CHALLENGES →
a - From the passage on instantaneous frequency, list every kind of synthesis or effect it names as needing sine waves whose frequency changes over time.
b - Continue the passage on instantaneous frequency from the point where it ends.

PASSAGE GIVEN →

In brief: In many cases, the frequency of a sound is constant or nearly constant. That is, the frequency does not change over time. In other cases, however, it does change, and when synthesizing sounds with non-constant frequency, you must carefully consider what the frequency is at each moment in time. We need to understand and compute the instantaneous frequency.

Naively…

One foundational part of a software sound synthesizer is generating sine waves. (I’m writing a software synthesizer and therefore need to generate sine waves.) I learned in secondary school that a sine wave is determined by its frequency and initial phase. (I’m ignoring that initial phase, which is important when combining multiple waves, but not perceptible in a single wave and just confuses things here.)

I learned that a wave $s$ with frequency $f$ (in hertz) can be written as function of time as follows:

\[s(t) = \sin(2 \pi f t)\]

Where $\sin$ is the ratio between length of the side of a right triangle opposite the given angle and the hypotenuse of that triangle. Right? Right.

While some types of synthesis use sine waves whose frequencies are constant (for example, additive synthesis), others require frequencies that change over time. Examples include implementing a vibrato effect and frequency modulation (FM) synthesis, as well as a frequency “sweep” (where the frequency of a single tone increases over time).

RECORDED DATA →
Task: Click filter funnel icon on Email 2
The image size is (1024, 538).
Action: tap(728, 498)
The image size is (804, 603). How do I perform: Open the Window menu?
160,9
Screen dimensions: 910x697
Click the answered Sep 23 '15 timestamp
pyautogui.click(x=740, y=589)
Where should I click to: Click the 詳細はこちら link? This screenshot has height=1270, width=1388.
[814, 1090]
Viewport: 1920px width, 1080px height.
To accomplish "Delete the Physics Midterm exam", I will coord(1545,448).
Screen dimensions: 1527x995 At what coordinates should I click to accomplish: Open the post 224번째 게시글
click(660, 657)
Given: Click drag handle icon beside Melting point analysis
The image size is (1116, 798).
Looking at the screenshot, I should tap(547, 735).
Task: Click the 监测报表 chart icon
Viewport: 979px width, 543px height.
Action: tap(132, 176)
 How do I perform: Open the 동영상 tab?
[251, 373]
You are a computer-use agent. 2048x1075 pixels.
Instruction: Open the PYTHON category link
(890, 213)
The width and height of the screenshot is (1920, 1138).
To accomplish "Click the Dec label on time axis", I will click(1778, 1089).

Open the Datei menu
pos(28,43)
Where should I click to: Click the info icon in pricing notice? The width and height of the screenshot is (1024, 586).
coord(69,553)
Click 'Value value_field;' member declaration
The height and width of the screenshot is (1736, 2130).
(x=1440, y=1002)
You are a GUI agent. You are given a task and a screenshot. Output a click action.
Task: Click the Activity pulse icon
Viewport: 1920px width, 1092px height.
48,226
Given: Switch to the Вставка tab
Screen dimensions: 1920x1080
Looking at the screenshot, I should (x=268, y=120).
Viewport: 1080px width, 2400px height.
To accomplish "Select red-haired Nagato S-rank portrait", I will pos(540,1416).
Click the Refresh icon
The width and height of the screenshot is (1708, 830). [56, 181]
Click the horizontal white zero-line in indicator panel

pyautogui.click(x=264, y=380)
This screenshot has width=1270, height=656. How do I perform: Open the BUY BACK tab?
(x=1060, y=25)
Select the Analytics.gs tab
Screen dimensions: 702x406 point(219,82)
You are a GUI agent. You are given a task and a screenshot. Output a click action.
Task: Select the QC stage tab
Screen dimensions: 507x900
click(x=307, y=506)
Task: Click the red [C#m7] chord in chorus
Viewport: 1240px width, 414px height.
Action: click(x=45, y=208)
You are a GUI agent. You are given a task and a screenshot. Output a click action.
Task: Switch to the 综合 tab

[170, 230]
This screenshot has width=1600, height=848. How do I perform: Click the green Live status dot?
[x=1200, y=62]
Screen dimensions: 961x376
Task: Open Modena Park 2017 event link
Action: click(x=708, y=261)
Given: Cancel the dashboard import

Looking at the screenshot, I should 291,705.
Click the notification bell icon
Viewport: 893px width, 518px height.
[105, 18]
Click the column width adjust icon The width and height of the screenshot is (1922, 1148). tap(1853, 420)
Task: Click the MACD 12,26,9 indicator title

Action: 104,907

ANSWERS TO THE EXERCISE →
a -
- Vibrato effect
- Frequency modulation (FM) synthesis
- Frequency "sweep"

b -
As an algebraically-minded person, I assumed (naively!) that even if the frequency itself varied as a function of time, I could still just substitute $f$ with its definition. For example, if the frequency started at 0 Hz and increased by 500 Hz every second, as in:

\[f(t) = 500t\]

Then…

\[s(t) = \sin(2 \pi (500t) t) = \sin(1000 \pi t^2)\]

But listening to the waveform generated by this equation, I knew that some things (perhaps many things!) were wrong. Reader, listen:

What are all of those sounds?! That’s a lot more than a single sine wave! And yet the code was nothing more than the equation shown above. I was baffled by how such a simple piece of code could yield such a complex sound.

Here’s what the spectrum looks like as a function of time:

You can see the main tone as the bright diagonal line from the lower left to the upper right. The side tones are all of the other diagonal lines.

Those additional tones were not affected by changing any parameters of the synthesizer (for example, sampling rate, buffer size, output device). The sweep didn’t cross the Nyquist frequency, so they weren’t some sort of aliasing. On the other hand, their slopes would change with the slope of the frequency sweep, and they even occurred when the frequency was constant (though to a lesser extent).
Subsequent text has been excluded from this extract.